Recebi esta reflexão muito pertinente do Pedro, desmontando mais uma mentira do presidente dos ignorantes. Sabe por que os colégios militares são bons?
Porque investe-se em cada aluno (que já vem de famílias mais abastadas, compostas por militares) três vezes mais do que é investido num aluno da escola pública comum. Assim até eu, né?
Fique com o texto do Pedro Henrique Ferreira, graduando em Direito pela UESB (Universidade Estadual do Sudoeste da Bahia), em Vitória da Conquista.
Observando as últimas decisões do Governo Federal, resolvi escrever um pouco sobre o desmonte da educação básica brasileira. Após o anúncio de cortes de verbas nas universidades, institutos e colégios federais, o porta-voz da Presidência da República anunciou anteontem (06/05) que os colégios militares não sofrerão cortes. Isso se deve ao fato de suas despesas serem vinculadas ao Ministério da Defesa.

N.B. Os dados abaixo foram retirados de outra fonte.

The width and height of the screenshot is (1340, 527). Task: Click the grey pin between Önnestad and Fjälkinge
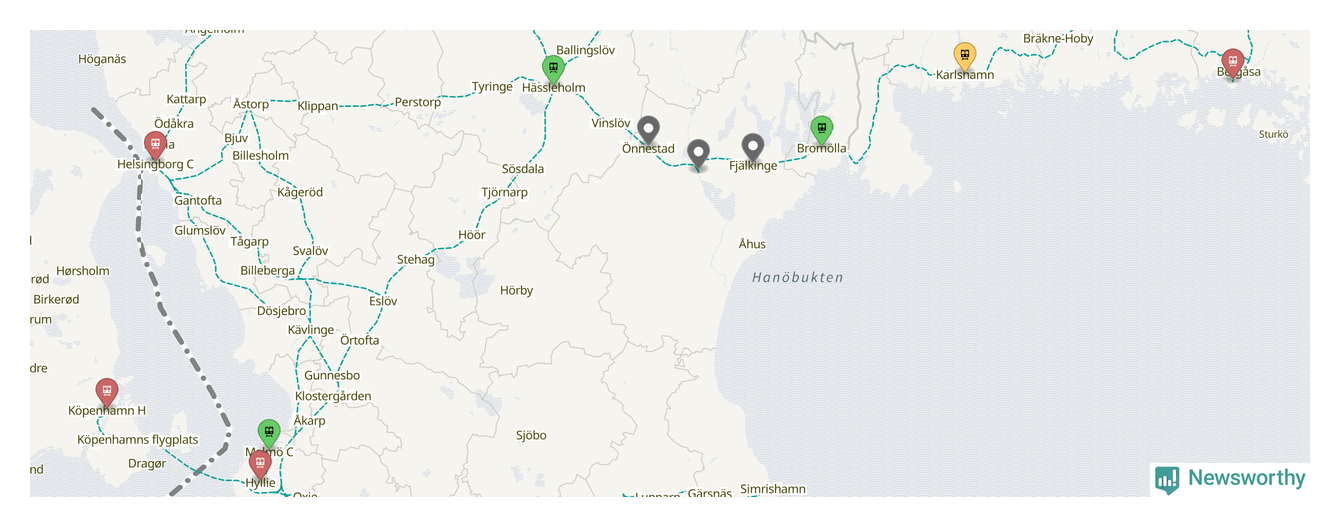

O Brasil possui 13 colégios militares federais que atendem, em sua maioria (81% dos alunos), dependentes de militares. O restante dos alunos precisa passar por seleção para ter acesso a esses colégios. Jair Bolsonaro, durante a campanha à presidência, defendeu a implantação de um colégio militar em cada estado, pois estes serviriam de modelo ao país.
Anteontem o presidente voltou a defender a construção de colégios militares, pois, segundo ele, respeito, disciplina e amor à pátria são fundamentos desses colégios, e destacou os excelentes resultados em avaliações e rankings dos estados.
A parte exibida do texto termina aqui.